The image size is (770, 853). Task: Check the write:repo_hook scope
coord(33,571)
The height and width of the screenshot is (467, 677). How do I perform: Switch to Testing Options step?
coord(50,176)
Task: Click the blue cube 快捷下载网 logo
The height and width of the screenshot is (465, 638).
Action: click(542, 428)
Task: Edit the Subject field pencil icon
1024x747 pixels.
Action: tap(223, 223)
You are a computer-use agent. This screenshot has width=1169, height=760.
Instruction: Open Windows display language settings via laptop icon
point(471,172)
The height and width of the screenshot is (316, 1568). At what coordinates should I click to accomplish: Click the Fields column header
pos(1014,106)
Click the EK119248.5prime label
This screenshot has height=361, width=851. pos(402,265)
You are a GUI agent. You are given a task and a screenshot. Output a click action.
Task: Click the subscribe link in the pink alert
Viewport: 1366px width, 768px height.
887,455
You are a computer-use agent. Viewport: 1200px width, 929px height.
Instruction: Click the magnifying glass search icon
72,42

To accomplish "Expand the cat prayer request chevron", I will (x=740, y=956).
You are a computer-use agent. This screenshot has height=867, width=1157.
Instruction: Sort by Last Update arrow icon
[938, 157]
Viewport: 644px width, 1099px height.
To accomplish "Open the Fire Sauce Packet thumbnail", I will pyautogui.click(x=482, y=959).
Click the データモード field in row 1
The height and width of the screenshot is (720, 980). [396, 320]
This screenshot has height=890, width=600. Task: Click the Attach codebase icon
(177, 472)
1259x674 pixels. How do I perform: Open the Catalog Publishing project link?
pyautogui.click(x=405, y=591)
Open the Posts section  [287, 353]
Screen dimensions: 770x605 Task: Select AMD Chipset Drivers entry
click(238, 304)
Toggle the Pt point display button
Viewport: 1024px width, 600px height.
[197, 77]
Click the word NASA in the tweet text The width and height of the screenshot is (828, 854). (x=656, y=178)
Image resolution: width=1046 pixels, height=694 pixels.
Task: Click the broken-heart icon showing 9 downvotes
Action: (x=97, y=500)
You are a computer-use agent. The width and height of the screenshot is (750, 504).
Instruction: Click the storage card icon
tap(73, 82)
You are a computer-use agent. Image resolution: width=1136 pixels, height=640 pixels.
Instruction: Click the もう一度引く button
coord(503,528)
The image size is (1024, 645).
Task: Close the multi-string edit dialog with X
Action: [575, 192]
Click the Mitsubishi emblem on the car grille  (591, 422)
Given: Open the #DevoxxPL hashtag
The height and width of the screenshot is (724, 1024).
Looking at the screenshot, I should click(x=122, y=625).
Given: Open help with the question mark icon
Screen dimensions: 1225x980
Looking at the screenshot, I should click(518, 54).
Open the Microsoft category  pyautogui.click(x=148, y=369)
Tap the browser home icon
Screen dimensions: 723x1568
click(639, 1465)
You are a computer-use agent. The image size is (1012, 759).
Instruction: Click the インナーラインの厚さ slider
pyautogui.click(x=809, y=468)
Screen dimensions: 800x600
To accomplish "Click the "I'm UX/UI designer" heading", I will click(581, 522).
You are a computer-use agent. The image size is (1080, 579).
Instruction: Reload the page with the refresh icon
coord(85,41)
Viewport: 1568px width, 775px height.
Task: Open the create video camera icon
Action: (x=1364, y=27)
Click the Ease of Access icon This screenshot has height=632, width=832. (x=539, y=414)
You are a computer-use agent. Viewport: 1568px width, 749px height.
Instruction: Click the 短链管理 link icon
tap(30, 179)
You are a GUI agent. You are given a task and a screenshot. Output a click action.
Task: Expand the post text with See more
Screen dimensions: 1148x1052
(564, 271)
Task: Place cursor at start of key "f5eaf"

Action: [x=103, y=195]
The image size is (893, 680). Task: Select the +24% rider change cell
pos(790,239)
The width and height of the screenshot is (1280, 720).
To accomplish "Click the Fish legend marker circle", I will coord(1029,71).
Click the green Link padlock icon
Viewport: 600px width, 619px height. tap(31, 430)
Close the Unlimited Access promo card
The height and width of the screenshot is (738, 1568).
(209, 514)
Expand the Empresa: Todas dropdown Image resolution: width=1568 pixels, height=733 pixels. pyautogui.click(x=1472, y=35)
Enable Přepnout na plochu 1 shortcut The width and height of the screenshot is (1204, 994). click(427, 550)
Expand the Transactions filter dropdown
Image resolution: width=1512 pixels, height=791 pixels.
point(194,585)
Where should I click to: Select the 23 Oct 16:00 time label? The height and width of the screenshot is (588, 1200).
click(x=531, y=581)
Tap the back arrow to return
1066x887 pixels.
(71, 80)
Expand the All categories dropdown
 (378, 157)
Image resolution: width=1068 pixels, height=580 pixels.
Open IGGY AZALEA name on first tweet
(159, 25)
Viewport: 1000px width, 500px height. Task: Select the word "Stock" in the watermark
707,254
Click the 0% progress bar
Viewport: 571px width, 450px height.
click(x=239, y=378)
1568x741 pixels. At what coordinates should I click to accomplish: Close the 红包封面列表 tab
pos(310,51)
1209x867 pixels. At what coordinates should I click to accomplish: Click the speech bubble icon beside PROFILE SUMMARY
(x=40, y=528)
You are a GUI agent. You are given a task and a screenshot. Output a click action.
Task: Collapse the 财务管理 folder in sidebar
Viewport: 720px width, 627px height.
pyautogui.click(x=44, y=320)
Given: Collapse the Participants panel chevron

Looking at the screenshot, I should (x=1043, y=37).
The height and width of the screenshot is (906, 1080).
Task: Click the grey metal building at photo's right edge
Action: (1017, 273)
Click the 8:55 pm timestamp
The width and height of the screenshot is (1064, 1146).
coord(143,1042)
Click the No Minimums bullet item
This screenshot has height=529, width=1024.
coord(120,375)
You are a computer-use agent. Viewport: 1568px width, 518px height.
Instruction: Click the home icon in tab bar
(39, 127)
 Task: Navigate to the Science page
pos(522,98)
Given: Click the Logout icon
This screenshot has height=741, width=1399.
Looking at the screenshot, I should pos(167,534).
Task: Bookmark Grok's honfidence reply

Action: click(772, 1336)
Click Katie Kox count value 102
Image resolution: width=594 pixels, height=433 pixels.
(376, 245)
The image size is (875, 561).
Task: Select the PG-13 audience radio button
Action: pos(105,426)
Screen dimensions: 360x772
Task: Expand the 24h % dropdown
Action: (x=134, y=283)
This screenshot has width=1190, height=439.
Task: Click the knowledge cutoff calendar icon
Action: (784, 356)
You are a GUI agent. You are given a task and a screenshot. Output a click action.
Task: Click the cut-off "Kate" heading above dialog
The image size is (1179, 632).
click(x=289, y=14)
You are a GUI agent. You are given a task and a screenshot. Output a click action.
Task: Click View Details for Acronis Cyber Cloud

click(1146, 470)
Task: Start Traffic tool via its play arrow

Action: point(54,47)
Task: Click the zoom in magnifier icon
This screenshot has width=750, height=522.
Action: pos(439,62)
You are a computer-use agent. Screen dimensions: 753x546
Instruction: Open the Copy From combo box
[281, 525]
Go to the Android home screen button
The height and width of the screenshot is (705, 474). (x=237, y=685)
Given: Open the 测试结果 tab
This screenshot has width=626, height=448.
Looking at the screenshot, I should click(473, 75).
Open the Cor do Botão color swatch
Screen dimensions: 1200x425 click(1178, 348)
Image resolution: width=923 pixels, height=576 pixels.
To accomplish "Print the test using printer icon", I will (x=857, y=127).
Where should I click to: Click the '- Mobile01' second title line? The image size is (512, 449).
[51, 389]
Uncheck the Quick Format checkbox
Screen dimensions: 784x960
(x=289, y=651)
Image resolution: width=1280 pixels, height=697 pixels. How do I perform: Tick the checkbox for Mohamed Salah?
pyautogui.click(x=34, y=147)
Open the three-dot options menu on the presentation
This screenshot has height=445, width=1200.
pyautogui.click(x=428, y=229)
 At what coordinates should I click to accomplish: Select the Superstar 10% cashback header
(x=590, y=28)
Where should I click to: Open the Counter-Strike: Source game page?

• • •

● What needs to be done
Among the records above, a stretch begins at the line containing "Task: Place cursor" and ends at the line containing "Expand the Empresa: Todas". Restate that stretch word for word, and nothing else.

● Output for this exercise
Task: Place cursor at start of key "f5eaf"

Action: [x=103, y=195]
The image size is (893, 680). Task: Select the +24% rider change cell
pos(790,239)
The width and height of the screenshot is (1280, 720).
To accomplish "Click the Fish legend marker circle", I will coord(1029,71).
Click the green Link padlock icon
Viewport: 600px width, 619px height. tap(31, 430)
Close the Unlimited Access promo card
The height and width of the screenshot is (738, 1568).
(209, 514)
Expand the Empresa: Todas dropdown Image resolution: width=1568 pixels, height=733 pixels. pyautogui.click(x=1472, y=35)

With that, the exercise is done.